Exercise goal →
Copy, without a single change, each line from the one that holds "The height and" to the bottom of the entries below, and drop any pictures.

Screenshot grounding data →
═══

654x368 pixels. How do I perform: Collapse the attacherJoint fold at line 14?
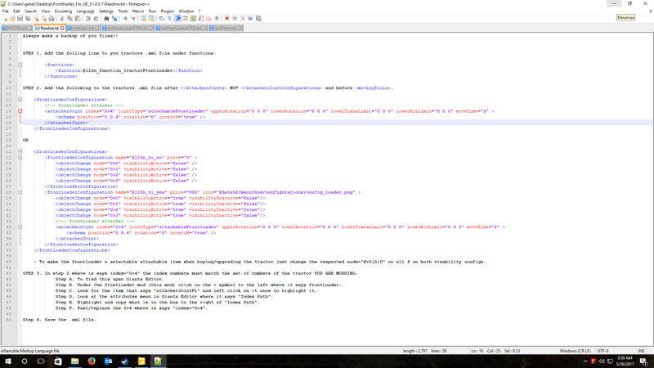20,110
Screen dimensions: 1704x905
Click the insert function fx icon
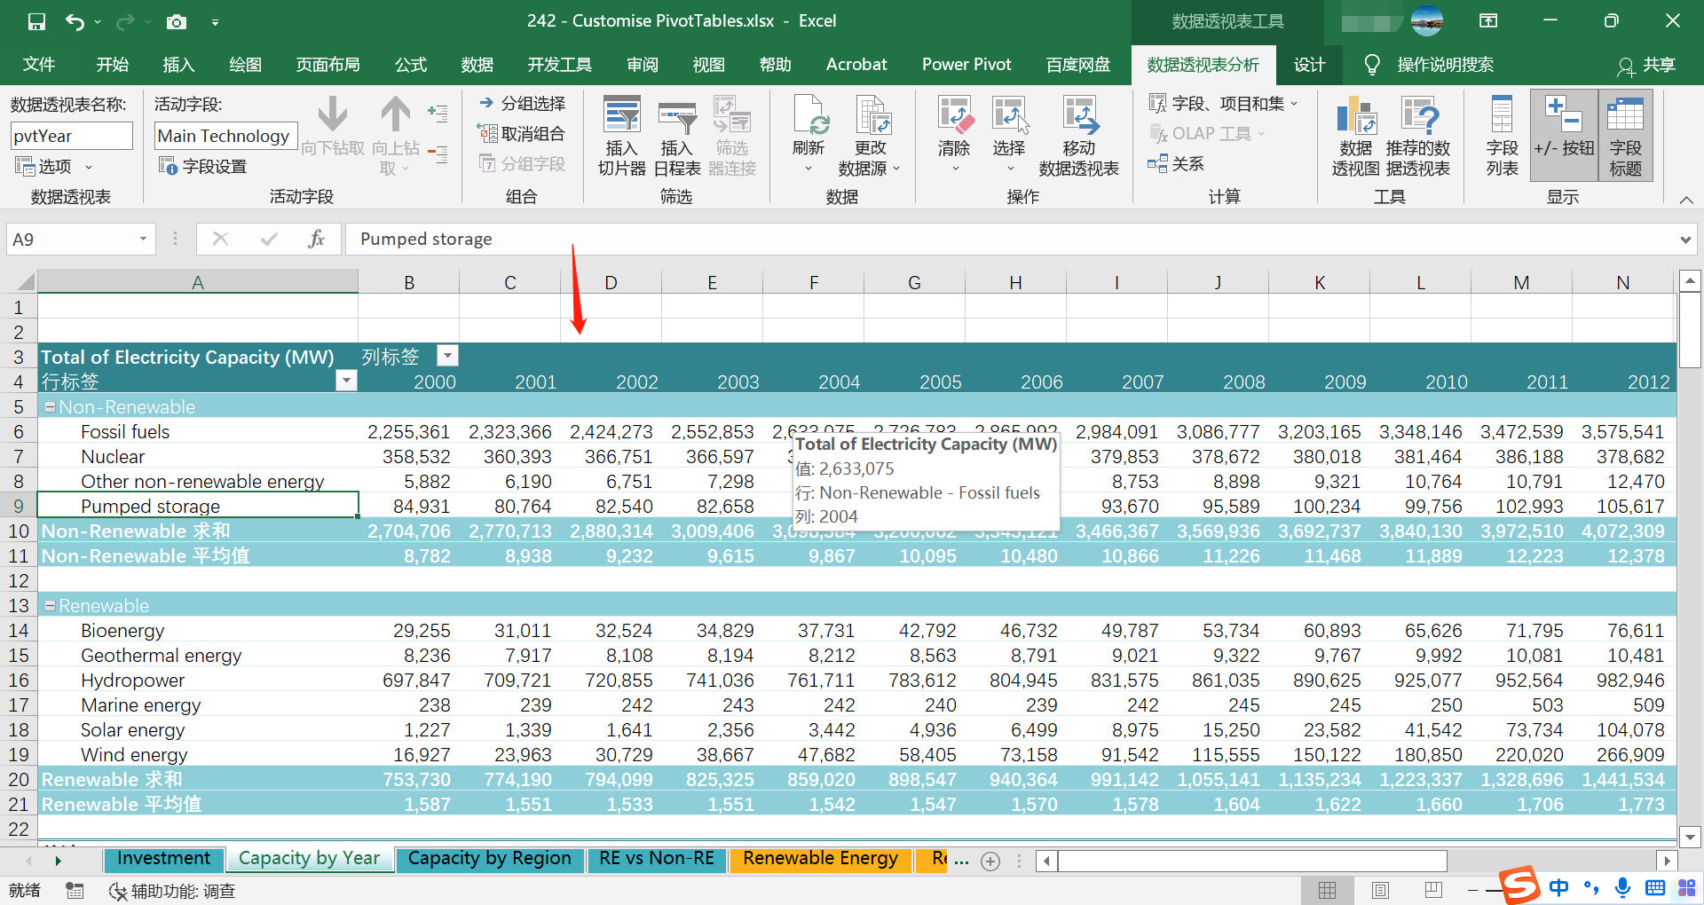pos(316,240)
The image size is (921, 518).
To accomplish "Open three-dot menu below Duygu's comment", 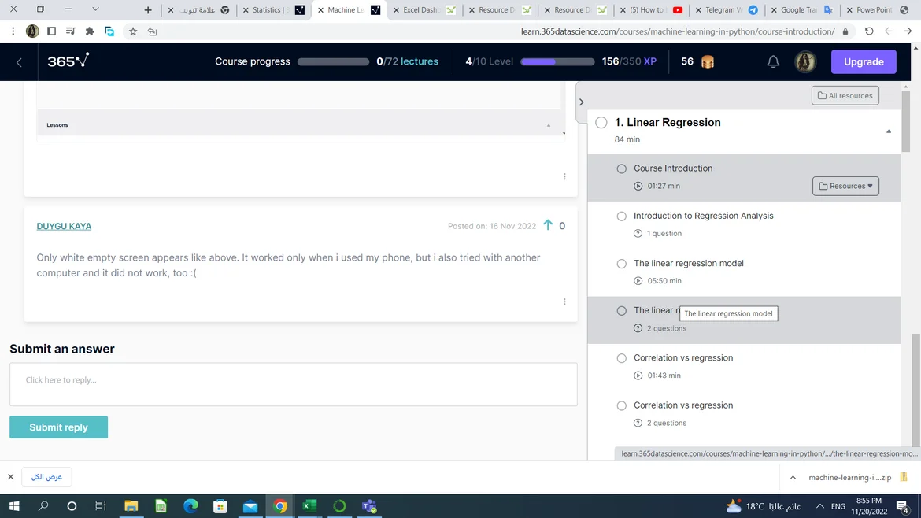I will tap(564, 302).

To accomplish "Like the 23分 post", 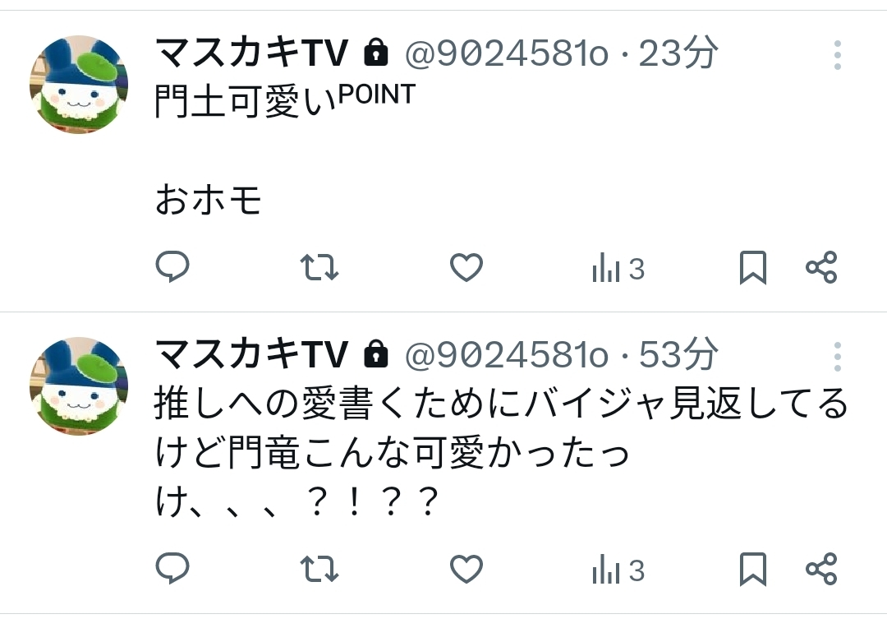I will pyautogui.click(x=467, y=267).
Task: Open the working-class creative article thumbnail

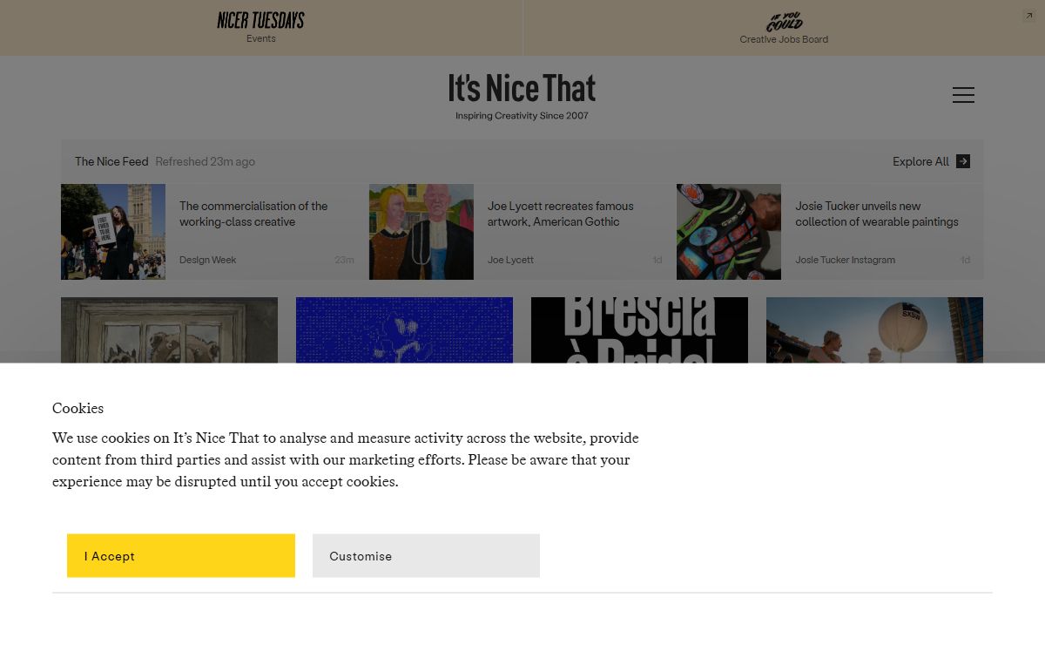Action: click(x=113, y=232)
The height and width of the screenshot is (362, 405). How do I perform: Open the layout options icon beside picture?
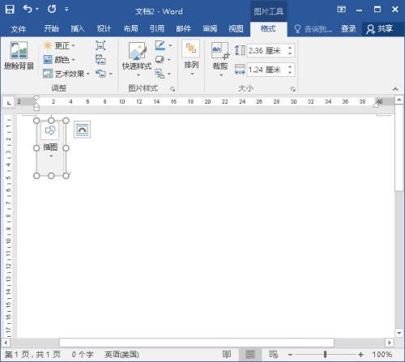[x=82, y=130]
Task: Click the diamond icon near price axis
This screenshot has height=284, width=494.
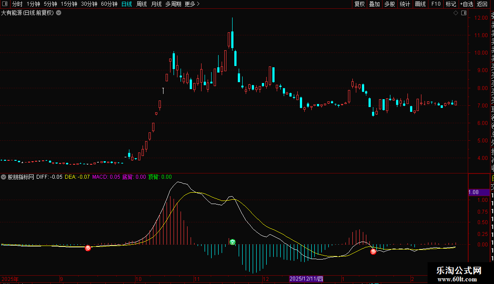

═══

Reply →
The height and width of the screenshot is (362, 405). How do I perform: Open the layout options icon beside picture?
[x=82, y=130]
Task: Click the diamond icon near price axis
This screenshot has height=284, width=494.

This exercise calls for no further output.